After hours and days and weeks and months and years of teaching folks with race and class privilege about radical redistribution of hoarded and stolen wealth to poor and indigenous people, which is how we fund this land liberation work, and then more years and days and months of planning, working, organizing, praying, dreaming, poem-bringing, theatre-creating, story-telling, protesting, marching and teaching, us poor, migrant, indigenous and homeless builders standing shoulder to shoulder with an architect, designer and engineer and other folks with different forms of race, class and formal education privilege who had those papers saying they were “qualified” builders and engineers, submitted this prayerful and powerful project to the City of Oakland in 2011.

From the trauma of our own broken lives as evicted, houseless and gentriFUKed people, trying to manifest something different together on this stolen land, to the trauma we get when we try to resist the set-up from the get-up, these kinds of statements were said more times than I actually want to remember. From politricksters to permit gangsters, public and private, there has been an ongoing refrain of how hard, how expensive, how impossible and ultimately how unrealistic it was for us homeless and poor people to build our own solution to homelessness we call Homefulness.

But we pushed on, refusing to give up and let these settler-colonial lies (laws) and sanctioned thieves of Mama Earth’s water, energy, minerals and earth stop us.

But the paper trails are covered in blood and always have been, ever since the Stealing Fathers (Founding Fathers) claimed that Mama Earth and her Earth’s peoples were something to buy and sell, committing genocidal terror on the indigenous peoples of this land and then enslaving, exporting and perpetrating more genocide on more African and Turtle Island indigenous peoples to manifest it.

Now the genocide, removal and colonization look like blight notices, bankkksters, evictions, police and mortgages, permits, eminent domain, development and seminars on How to Buy Your Ugly House.

POOR-family-inc-Leroy-Moore-meet-with-Oakland-City-Council-members-by-PNN, The struggle to build housing when you are homeless, Local News & Views
POOR meets with Oakland City Council members – Leroy Moore front and center. – Photo: PNN

“The City of Oakland has been charging us several thousands of dollars we didn’t have from the beginning just to build Homefulness ‘to code,’ and it’s made it so hard for us to even build this project as poor folks,” observed Muteado Silencio, homeless, indigenous co-founder of Homefulness and POOR Magazine.

From the I-Hotel to Moms4Housing, moves to take back land have been met with police terror and guns, because the ownership of Mama Earth can’t be questioned in this stolen land.
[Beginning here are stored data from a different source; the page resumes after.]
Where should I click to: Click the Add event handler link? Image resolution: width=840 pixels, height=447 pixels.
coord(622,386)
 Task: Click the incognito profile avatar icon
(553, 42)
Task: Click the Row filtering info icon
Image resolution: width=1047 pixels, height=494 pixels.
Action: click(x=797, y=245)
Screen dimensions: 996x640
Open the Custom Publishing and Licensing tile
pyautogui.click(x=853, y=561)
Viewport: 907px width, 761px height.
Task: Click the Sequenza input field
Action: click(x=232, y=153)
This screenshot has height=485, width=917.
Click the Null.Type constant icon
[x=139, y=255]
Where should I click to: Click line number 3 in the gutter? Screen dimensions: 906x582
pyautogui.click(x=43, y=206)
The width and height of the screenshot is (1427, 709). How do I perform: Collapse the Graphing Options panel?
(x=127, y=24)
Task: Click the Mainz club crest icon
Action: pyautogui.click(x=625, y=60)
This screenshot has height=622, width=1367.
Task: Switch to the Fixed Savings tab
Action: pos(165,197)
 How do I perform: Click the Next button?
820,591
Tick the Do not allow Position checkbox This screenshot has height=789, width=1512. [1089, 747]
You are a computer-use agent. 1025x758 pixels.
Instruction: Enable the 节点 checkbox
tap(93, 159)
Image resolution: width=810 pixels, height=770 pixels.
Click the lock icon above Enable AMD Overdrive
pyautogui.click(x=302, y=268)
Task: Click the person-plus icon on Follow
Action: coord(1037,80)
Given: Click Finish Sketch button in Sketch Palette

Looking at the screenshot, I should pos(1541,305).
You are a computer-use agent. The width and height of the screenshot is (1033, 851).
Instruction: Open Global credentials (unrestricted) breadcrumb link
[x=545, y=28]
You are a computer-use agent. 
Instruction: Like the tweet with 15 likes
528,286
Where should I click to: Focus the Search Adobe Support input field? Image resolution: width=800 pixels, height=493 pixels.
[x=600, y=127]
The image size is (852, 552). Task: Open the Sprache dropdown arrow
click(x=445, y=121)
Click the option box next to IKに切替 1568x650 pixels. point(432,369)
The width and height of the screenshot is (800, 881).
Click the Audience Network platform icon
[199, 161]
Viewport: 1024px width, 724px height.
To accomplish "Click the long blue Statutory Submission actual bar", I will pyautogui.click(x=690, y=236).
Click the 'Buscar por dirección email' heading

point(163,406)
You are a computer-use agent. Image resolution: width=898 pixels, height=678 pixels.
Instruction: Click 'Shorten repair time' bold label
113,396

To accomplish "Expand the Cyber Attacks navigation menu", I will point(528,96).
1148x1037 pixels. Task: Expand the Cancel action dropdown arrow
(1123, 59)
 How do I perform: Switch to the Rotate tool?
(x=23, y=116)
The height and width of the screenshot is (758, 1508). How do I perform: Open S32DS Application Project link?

Homefulness, a homeless people’s solution to homelessness, which was launched in 2011 by a multi-generational, multi-racial community of homeless, migrant, disabled and indigenous peoples trying to create their own self-determined solution within the laws set forth by the Oakland Department of Building Inspection (DBI) so it would never be a possibility for their dream to be destroyed or shut down by claims that it wasn’t “up to code,” which happens all the time to homeless and low-income builders, has been plagued from the beginning of their project by huge fees, from private agencies like PG&E as well as the City itself that oversees building and construction projects.

Just before the holidays, they shut down the building process at Homefulness altogether, saying we “took too long” to build, and assessed an “impact fee,” which is supposedly to support low-income housing projects, as well as told Homefulness we had to start all over again.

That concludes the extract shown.